Il Ministero del Lavoro e delle Politiche Sociali – Direzione Generale per l’Attività Ispettiva - ha risposto, in data 09 giugno 2010, ad un’istanza di interpello ex art. 9, D.Lgs. n. 124/2004 avanzata dal Consiglio Nazionale dell’Ordine dei Consulenti del Lavoro in merito alle collaborazioni coordinate e continuative instaurate, ai sensi dell’art. 90, commi 3 e 23, L. 289/2002, nell’ambito delle Associazioni e Società sportive dilettantistiche.

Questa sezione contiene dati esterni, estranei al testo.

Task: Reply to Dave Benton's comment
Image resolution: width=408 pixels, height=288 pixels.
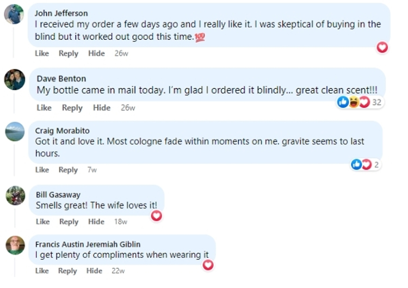Action: (x=72, y=108)
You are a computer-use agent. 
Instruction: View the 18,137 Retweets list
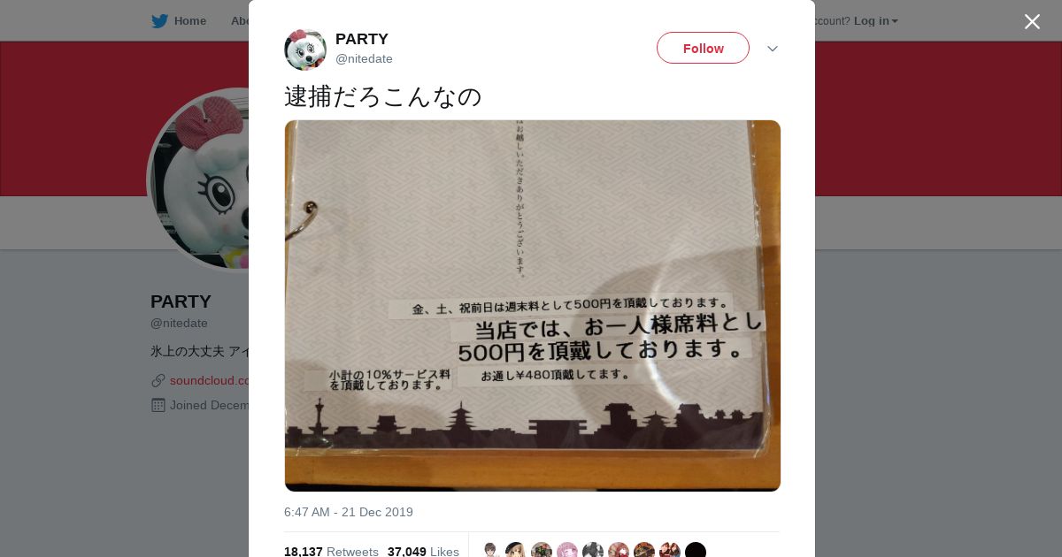tap(331, 552)
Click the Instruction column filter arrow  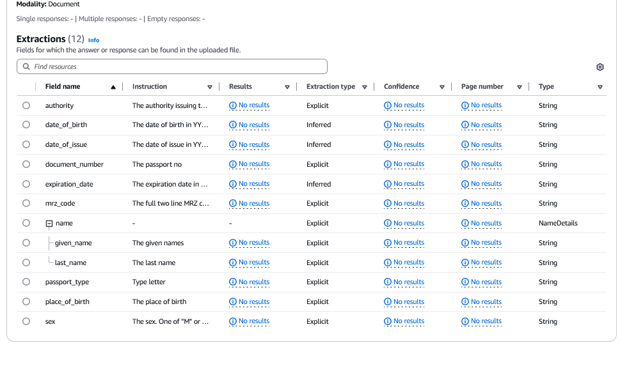210,87
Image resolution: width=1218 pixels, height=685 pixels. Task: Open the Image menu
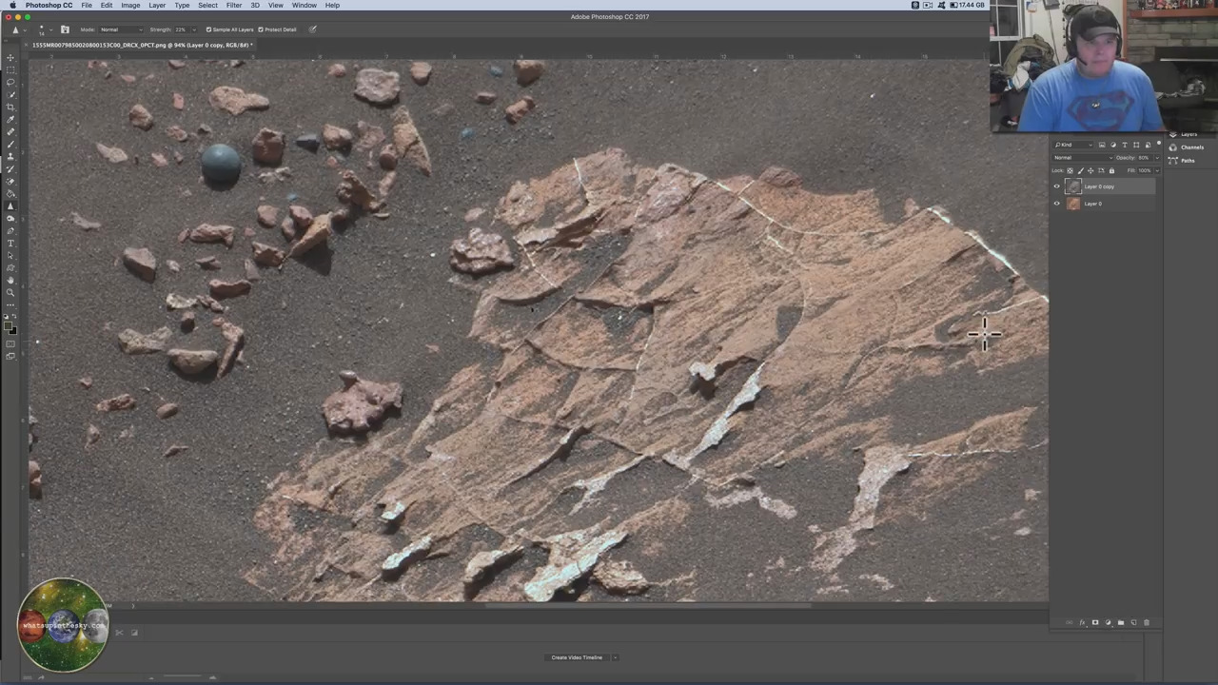tap(130, 6)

L’interpello affronta diverse problematiche: alcune di natura “procedurale” (obbligo di comunicazione preventiva ai Centri per l’Impiego e di annotazione sul Libro Unico del Lavoro), altre di natura “sostanziale”(obbligo di assoggettamento a contribuzione ENPALS ovvero esenzione per determinate categorie di prestazioni). Si tratta di questioni che, nonostante siano trascorsi ormai diversi anni dall’emanazione delle norme di riferimento, sono ben lungi dall’essere definitivamente chiarite, come dimostrano i continui interventi, sia legislativi che di prassi, dei ministeri competenti, e l’ormai copiosa produzione dottrinale apparsa sulle riviste specializzate. Nelle prossime newsletters - dopo la pausa estiva - gli esperti Fiscosport tratteranno gli aspetti formali e procedurali delle problematiche sollevate dal Consiglio Nazionale del Consulenti del Lavoro. Le presenti note si propongono invece di fare il punto della situazione sotto l’aspetto della debenza contributiva con l’obiettivo, come sempre, di cercare di offrire delle linee-guida agli operatori sportivi.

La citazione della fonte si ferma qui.